After more than a year of operation, the wind turbine units experienced numerous mechanical failures. To better understand the operating status of key mechanical components of the wind turbine units, Inner Mongolia Huadian Huitengxile Wind Power Company and Beijing Tangzhi Technology Development Co., Ltd. began collaborating in 2008 on the application of the JK07460 wind turbine unit online fault diagnosis system (hereinafter referred to as the JK07460 system). The core technology of the JK07460 system is "generalized resonance-resonance demodulation fault diagnosis technology," which includes vibration and impact composite sensor technology, resonance demodulation hardware information processing technology, fault impact monitoring and analysis diagnosis technology, vibration monitoring and analysis diagnosis technology, and axial movement monitoring and analysis diagnosis technology.
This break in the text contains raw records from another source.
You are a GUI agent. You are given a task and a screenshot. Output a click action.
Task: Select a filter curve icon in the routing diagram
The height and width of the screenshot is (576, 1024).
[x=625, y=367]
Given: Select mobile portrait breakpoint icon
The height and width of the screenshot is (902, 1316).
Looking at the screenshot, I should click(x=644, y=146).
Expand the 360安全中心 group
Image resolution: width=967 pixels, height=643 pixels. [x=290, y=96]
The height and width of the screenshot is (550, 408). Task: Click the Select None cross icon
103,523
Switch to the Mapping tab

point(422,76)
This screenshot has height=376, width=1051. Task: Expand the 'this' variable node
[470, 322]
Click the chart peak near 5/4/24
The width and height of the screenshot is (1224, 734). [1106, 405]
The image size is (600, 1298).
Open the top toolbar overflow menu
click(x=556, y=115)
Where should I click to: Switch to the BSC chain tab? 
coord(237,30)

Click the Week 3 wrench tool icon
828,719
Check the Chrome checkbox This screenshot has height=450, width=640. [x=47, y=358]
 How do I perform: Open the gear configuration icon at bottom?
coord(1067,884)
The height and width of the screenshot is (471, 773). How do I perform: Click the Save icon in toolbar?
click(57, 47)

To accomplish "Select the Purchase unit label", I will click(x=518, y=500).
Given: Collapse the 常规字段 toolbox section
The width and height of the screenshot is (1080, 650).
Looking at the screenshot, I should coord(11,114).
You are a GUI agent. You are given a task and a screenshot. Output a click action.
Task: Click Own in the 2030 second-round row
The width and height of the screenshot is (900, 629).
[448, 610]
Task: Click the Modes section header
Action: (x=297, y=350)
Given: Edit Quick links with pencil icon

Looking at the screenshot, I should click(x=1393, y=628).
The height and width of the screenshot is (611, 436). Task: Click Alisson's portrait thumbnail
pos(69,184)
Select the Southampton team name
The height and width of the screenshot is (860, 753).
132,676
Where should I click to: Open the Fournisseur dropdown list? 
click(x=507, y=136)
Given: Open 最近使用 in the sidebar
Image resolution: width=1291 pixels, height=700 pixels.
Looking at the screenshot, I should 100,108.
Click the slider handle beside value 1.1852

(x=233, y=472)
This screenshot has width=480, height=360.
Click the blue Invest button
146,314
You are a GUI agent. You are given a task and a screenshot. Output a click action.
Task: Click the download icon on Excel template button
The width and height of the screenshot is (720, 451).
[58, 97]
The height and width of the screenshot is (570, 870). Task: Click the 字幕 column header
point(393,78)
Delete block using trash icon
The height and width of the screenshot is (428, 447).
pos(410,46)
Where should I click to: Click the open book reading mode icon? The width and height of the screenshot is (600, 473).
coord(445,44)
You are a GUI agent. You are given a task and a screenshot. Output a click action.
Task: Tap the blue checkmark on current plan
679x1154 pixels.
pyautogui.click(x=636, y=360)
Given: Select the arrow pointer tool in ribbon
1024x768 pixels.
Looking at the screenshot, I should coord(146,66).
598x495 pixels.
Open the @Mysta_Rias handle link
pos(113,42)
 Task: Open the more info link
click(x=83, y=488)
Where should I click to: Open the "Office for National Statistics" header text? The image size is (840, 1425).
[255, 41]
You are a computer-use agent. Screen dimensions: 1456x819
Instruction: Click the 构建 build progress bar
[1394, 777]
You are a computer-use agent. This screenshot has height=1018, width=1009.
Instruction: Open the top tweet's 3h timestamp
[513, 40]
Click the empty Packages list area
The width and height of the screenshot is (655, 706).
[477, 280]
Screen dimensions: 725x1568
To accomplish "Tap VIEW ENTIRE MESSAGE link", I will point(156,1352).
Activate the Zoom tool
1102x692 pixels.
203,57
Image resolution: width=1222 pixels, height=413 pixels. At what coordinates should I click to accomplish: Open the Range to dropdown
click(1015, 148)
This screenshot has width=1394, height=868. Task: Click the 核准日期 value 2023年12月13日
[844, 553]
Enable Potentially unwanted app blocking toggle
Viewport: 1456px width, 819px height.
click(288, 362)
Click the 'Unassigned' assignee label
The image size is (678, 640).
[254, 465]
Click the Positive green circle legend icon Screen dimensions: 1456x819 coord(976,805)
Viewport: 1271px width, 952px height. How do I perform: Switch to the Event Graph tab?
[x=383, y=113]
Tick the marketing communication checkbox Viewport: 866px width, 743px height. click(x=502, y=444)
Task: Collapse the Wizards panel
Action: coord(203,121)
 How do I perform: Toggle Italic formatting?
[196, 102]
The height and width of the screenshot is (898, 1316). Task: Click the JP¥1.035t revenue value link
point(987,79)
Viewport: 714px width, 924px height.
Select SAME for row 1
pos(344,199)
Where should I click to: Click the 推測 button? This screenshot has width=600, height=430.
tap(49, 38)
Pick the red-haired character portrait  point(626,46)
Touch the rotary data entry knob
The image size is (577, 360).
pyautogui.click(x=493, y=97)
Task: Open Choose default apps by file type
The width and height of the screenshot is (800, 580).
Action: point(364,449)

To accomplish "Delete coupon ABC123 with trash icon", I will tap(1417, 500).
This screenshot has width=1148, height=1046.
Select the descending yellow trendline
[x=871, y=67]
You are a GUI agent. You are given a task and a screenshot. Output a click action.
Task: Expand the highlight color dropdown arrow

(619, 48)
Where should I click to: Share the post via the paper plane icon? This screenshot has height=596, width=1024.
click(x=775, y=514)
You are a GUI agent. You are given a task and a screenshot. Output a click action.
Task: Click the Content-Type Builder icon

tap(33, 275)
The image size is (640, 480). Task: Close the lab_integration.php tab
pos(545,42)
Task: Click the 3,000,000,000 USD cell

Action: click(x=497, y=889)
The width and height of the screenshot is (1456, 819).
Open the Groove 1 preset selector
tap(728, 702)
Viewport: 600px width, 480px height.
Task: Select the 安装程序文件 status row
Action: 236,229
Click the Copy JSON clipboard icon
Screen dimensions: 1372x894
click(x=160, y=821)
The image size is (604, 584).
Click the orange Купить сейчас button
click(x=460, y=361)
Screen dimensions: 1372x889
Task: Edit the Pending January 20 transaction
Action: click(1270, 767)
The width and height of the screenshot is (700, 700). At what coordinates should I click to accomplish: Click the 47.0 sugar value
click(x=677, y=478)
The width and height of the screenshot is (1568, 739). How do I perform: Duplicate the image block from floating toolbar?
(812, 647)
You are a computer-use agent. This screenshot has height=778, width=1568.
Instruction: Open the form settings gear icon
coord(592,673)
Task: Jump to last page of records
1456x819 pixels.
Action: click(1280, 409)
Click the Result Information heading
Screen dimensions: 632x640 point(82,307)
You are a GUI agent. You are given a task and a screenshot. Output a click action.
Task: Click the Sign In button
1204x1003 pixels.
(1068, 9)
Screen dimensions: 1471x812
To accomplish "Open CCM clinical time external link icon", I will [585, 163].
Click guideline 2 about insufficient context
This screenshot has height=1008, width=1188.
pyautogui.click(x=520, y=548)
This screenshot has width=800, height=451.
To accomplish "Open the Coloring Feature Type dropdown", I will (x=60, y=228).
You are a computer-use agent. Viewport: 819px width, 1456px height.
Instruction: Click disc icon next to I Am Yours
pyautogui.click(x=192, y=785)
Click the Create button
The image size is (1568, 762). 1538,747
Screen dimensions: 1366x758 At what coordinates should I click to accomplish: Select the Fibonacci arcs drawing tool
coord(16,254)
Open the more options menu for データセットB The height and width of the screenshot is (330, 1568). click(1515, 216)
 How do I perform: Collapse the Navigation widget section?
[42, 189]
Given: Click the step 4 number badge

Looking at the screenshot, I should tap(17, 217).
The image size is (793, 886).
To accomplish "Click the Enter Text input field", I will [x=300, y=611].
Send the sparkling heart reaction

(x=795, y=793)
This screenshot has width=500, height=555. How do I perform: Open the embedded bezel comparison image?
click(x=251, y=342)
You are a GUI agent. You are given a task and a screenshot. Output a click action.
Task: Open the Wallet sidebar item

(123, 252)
The JK07460 system's onboard equipment, installed within the wind turbine's nacelle, includes vibration and shock sensors, displacement sensors, the onboard main unit, a pre-processor, and related connecting cables. It collects information and performs preliminary diagnostics, transmitting the collected data wirelessly or via wired connection to the central control room's main computer. The main control room computer is equipped with fault diagnosis expert system software, which performs functions such as information collection, diagnostic reasoning, alarm output, and data management. It also controls the onboard equipment and performs onboard software maintenance and remote upgrades. One central control room main computer and fault diagnosis expert system software can diagnose, analyze, and store data from multiple onboard devices.
After more than two years of field testing, the diagnostic system withstood the harsh winter weather of Inner Mongolia, demonstrating reliable operation and identifying several fault cases. Based on the automatic alarms from the online fault diagnosis system and the data analysis reports provided by Tangzhi Technology, the Huitengxile Wind Farm carried out corresponding maintenance and repairs on some of the identified faults, promptly resolving potential safety hazards in the wind turbine units.
Case 1: Gear failure in the unit's gearbox
On February 10, 2010, wind turbine unit GL19 frequently reported signals such as high gearbox oil temperature and oil pump motor failure. Tangzhi Technology's JK07460 system analysis indicated severe wear on the gearbox gears, and that the sun gear and the secondary parallel gear on the high-speed shaft were already triggering online automatic alarms. Maintenance personnel inspected the site and found that the oil pump motor was damaged. After replacing the oil pump motor, the wind turbine unit resumed operation. March 2, 2010: Online fault detection system.